= David Hyerle =

American author

David Hyerle is an author and creator of a thought-organization methodology called Thinking Maps that is popular in public schools in the United States.

==Thinking Maps==
In 1988, David Hyerle wrote Expand Your Thinking and introduced Thinking Maps. These are a set of techniques used in primary and secondary education with the intention of providing a common visual language to information structure. There are eight types of maps:
- Circle Map: used for defining in context
- Bubble Map: used for describing with adjectives
- Flow Map: used for sequencing and ordering events
- Brace Map: used for identifying part/whole relationships
- Tree Map: used for classifying or grouping
- Double Bubble Map: used for comparing and contrasting
- Multi-flow map: used for analysing causes and effects
- Bridge map: used for illustrating analogies

He believed that all K-12 educators teach the same thought processes regardless of grade level and regardless of what terms were used to refer to them.

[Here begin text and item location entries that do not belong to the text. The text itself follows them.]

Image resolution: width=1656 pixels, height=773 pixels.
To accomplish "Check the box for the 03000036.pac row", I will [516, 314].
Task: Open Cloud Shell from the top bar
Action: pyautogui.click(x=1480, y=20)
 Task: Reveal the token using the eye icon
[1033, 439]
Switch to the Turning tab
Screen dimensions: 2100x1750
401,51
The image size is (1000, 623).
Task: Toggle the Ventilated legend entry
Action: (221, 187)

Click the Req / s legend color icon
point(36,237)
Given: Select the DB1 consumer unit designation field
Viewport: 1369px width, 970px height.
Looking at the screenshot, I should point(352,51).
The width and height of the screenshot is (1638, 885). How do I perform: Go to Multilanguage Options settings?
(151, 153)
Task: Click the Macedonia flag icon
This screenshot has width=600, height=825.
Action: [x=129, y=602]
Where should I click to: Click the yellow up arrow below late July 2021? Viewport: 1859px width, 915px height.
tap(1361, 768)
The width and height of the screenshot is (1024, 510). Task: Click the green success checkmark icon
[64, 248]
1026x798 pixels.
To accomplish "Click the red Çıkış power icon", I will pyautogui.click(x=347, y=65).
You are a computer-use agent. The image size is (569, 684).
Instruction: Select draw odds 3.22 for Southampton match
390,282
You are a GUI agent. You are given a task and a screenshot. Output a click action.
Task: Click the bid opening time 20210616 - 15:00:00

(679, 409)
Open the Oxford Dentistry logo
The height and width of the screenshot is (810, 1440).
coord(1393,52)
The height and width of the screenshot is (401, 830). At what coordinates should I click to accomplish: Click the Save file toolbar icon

Thinking Maps were intended to standardize the language and visual organization used in education, which the company believed would close the achievement gap by establishing common ground. The idea was that if all children have the same background knowledge, less time would be spent teaching and re-teaching thought processes. Hyerle also thought these techniques would promote metacognition and continuous cognitive development over the course of a student's academic career.